Scientific classification
- Kingdom: Animalia
- Phylum: Chordata
- Class: Aves
- Order: Passeriformes
- Family: Furnariidae
- Genus: Asthenes
- Species: A. maculicauda
- Binomial name: Asthenes maculicauda (Berlepsch, 1901)

= Scribble-tailed canastero =

- Genus: Asthenes
- Species: maculicauda
- Authority: (Berlepsch, 1901)
- Conservation status: LC

Species of bird

The scribble-tailed canastero (Asthenes maculicauda) is a species of bird in the Furnariinae subfamily of the ovenbird family Furnariidae. It is found in Argentina, Bolivia, and Peru.

==Taxonomy and systematics==

The scribble-tailed canastero is monotypic, but the Argentinian population may warrant subspecies status. (See the Distribution and habitat section.) It and the Junin canastero (A. virgata) have at times been suggested as subspecies of the many-striped canastero (A. flammulata). Genetic data show the three to be separate but closely related sister species.

==Description==

The scribble-tailed canastero is about 17 cm long and weighs about 19 g. It is a large canastero with a unique pattern on its long tail's pointed feathers. The sexes have the same plumage. Adults have a faint pale supercilium and a dark brown stripe behind the eye on an otherwise buffy face. Their forehead is rufous that blends to a blackish brown crown with rufescent buff streaks. Their hindcrown and nape are dark brown with buff streaks and their back and rump are also dark brown but with wider buff streaks. Their wing coverts are dark brown with rufescent edges and their flight feathers dark browish fuscous with rufous-chestnut bases. Their uppertail coverts and central tail feathers have a ragged mix of rufescent to buff-brown, dark brown, and olive-brown streaks. The rest of their tail is mostly dark fuscous with rufescent and olive-brown edges and streaks. Their throat is pale grayish buff, their breast washed with tawny with a band of dark brown streaks on its lower part, and their belly light buff-brownish. Their sides and flanks are streaked dark brown and light buff, and their undertail coverts are light tawny-brown with faint darker streaks. Their iris is brown, their maxilla gray to dark gray, their mandible whitish gray to gray (sometimes with a darker tip), and their legs and feet olive to olive-green. Juveniles have a duller forehead, more mottled underparts, and a less distinct tail pattern than adults.

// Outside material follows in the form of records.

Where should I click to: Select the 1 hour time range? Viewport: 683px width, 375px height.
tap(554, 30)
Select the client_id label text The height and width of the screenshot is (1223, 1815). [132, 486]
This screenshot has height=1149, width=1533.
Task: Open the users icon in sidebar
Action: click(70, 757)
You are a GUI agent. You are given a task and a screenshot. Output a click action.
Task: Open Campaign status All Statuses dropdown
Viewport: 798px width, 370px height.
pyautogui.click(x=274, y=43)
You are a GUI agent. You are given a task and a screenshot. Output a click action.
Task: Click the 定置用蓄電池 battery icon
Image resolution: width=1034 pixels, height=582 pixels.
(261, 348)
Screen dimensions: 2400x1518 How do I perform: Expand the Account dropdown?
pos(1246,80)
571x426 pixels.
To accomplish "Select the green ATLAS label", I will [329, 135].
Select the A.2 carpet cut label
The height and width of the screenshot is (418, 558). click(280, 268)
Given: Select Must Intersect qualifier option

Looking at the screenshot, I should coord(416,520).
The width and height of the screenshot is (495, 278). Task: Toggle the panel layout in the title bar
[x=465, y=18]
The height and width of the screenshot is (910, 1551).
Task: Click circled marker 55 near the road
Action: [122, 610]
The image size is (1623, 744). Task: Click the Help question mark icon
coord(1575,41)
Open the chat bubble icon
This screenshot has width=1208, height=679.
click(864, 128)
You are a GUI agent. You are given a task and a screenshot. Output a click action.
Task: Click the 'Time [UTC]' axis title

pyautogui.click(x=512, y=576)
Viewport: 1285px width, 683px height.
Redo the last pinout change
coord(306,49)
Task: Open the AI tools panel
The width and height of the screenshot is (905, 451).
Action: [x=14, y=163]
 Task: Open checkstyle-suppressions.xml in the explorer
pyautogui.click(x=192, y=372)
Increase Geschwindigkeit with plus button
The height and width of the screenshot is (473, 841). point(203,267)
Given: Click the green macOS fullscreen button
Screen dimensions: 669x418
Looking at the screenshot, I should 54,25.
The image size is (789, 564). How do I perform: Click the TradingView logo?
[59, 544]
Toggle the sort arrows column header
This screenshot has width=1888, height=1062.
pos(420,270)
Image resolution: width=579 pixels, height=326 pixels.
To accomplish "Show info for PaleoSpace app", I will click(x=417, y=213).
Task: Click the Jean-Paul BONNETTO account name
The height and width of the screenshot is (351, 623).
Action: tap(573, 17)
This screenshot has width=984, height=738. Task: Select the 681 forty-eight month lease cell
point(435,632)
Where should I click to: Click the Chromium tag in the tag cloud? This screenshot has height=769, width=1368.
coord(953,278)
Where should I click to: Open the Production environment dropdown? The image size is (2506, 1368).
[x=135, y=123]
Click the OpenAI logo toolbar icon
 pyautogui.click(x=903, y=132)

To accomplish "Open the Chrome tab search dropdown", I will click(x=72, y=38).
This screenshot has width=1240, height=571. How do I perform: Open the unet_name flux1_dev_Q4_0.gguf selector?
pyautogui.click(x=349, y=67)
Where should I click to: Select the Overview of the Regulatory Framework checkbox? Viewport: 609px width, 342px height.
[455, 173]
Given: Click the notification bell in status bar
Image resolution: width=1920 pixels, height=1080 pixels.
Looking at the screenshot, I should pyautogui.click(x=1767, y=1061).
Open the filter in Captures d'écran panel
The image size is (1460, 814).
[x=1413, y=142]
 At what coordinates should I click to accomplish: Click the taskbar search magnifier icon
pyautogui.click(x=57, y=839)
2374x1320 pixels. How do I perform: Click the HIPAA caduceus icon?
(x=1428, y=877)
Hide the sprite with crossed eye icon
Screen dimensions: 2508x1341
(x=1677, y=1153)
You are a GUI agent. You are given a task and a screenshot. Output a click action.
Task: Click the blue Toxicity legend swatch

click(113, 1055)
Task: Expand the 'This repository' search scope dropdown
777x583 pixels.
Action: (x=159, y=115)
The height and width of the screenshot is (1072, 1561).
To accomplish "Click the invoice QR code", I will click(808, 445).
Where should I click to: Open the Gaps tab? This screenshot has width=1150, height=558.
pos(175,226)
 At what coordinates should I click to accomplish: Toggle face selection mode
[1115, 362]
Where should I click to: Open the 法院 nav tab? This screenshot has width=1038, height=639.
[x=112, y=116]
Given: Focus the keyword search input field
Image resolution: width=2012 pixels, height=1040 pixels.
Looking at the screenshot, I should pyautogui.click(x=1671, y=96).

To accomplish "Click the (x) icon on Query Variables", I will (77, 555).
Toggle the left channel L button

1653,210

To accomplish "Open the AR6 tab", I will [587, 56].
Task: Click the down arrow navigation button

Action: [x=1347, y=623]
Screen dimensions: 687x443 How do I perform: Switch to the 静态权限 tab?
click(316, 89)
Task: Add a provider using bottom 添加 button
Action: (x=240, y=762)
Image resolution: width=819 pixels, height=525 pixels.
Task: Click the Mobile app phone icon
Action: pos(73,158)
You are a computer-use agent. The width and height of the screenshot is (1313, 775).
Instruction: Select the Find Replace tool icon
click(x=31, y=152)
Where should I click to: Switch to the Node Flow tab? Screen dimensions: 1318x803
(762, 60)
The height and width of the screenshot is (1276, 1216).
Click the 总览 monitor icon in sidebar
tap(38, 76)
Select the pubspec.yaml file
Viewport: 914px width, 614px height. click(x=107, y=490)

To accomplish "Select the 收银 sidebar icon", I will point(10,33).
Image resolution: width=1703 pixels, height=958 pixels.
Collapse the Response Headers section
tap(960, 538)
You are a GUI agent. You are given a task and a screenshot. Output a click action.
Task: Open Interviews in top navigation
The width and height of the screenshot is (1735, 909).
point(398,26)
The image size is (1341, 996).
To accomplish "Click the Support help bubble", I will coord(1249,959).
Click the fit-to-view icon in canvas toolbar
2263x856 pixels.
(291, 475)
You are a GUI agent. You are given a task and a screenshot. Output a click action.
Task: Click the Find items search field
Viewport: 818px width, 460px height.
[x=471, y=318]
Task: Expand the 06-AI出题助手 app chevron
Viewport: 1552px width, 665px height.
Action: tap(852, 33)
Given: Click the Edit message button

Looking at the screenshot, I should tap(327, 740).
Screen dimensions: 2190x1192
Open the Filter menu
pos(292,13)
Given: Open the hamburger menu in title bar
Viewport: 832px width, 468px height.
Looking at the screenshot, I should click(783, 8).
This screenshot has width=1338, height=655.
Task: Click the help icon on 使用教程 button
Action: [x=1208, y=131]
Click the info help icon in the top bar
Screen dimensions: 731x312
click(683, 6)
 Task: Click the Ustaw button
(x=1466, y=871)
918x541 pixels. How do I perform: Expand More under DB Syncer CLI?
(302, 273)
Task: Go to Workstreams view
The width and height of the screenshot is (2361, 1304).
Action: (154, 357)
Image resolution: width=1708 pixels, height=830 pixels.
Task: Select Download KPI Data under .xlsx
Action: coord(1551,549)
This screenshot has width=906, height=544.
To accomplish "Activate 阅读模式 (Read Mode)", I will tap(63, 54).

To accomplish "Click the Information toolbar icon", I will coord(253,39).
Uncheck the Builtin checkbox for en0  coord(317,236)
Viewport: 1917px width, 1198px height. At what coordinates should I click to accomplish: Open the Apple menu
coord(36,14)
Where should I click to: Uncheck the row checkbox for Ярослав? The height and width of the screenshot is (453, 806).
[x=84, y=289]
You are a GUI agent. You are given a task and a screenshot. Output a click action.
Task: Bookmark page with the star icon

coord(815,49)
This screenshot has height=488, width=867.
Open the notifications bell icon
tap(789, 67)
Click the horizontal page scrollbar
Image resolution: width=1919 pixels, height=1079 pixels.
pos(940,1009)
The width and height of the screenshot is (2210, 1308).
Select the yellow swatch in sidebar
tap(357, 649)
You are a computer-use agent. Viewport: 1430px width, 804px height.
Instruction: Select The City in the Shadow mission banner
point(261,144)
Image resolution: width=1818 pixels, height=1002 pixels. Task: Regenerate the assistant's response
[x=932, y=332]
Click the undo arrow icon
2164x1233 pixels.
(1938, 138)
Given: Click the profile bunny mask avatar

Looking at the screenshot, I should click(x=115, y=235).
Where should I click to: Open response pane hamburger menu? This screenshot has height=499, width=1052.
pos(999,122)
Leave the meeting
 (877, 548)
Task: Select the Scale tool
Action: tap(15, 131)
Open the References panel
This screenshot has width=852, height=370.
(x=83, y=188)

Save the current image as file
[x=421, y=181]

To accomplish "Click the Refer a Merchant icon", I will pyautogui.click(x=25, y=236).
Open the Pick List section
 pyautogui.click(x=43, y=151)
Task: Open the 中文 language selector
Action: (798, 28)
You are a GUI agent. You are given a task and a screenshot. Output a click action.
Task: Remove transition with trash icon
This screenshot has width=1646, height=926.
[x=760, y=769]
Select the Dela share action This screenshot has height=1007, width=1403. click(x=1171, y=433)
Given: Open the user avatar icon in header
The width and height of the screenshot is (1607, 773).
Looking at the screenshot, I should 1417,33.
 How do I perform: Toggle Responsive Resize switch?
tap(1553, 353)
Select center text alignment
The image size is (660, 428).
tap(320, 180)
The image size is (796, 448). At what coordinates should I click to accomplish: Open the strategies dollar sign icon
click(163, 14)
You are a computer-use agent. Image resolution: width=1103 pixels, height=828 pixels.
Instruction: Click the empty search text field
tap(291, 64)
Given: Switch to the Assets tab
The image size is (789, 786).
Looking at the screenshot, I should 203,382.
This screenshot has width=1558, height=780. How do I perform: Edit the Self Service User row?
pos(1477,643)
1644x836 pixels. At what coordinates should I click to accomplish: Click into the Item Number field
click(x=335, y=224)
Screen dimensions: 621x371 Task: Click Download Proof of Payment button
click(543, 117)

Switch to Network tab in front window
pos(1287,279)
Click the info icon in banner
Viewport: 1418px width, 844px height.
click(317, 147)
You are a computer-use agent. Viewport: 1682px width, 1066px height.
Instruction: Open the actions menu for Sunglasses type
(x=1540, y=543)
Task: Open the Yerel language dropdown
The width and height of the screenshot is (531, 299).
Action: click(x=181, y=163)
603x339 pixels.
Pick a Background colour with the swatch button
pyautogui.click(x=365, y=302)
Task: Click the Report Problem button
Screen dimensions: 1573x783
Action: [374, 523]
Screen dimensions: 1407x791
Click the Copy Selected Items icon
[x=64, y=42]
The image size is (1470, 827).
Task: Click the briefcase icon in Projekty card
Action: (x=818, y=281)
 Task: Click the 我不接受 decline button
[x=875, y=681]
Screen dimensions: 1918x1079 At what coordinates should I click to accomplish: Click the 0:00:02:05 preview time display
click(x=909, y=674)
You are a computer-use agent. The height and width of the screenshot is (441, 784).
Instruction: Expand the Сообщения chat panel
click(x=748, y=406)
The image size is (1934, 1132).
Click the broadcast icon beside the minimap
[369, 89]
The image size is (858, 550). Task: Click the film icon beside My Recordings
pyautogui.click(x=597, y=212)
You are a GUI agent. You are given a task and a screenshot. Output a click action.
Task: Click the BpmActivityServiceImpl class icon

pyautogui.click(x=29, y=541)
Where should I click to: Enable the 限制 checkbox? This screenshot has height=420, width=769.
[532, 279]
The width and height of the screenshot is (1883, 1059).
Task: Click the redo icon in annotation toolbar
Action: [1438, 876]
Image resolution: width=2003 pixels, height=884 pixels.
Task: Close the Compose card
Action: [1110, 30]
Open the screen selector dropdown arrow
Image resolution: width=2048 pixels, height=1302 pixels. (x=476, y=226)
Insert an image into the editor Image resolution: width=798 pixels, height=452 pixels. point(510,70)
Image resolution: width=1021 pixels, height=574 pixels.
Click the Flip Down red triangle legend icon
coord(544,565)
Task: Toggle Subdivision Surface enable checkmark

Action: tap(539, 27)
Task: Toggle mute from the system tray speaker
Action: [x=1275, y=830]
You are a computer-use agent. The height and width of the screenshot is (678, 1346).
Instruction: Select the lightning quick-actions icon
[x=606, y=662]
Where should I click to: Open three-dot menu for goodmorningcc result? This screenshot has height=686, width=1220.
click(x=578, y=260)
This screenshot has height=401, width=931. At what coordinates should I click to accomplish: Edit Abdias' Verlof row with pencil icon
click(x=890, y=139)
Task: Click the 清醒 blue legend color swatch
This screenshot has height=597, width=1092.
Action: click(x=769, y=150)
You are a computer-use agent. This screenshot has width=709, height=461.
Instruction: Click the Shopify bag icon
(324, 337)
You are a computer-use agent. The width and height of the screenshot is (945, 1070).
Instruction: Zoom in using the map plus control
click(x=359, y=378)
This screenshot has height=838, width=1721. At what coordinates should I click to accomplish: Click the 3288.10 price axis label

==Distribution and habitat==

The scribble-tailed canastero has a disjunct distribution. One population is found in the Andes of southern Peru's Department of Puno and west-central Bolivia. The other is found in northwestern Argentina between southern Jujuy Province and northwestern Catamarca Province. Both populations inhabit páramo grasslands near tree line, a landscape characterized by lush tall bunch grass and low shrubs. In elevation it mostly occurs between 3000 and 4300 m but is found locally as low as
2250 m.

==Behavior==
===Movement===

The scribble-tailed canastero is a year-round resident throughout its range.

===Feeding===

The scribble-tailed canastero feeds on arthropods. It forages singly or in pairs and apparently mostly on the ground and in low vegetation. It has been observed flying up to capture insects on the wing.

===Breeding===

Nothing is known about the scribble-tailed canastero's breeding biology.

===Vocalization===

The scribble-tailed canastero's song is "a series of 'tree' notes that end in fast, descending trill". Its call is "a rising whistled 'tuuuiit' or 'tooeee' ".

==Status==

The IUCN has assessed the scribble-tailed canastero as being of Least Concern. It has a restricted range and an unknown population size that is believed to be decreasing. No immediate threats have been identified. It is considered rare to uncommon and "[t]hought to be highly susceptible to overgrazing and burning".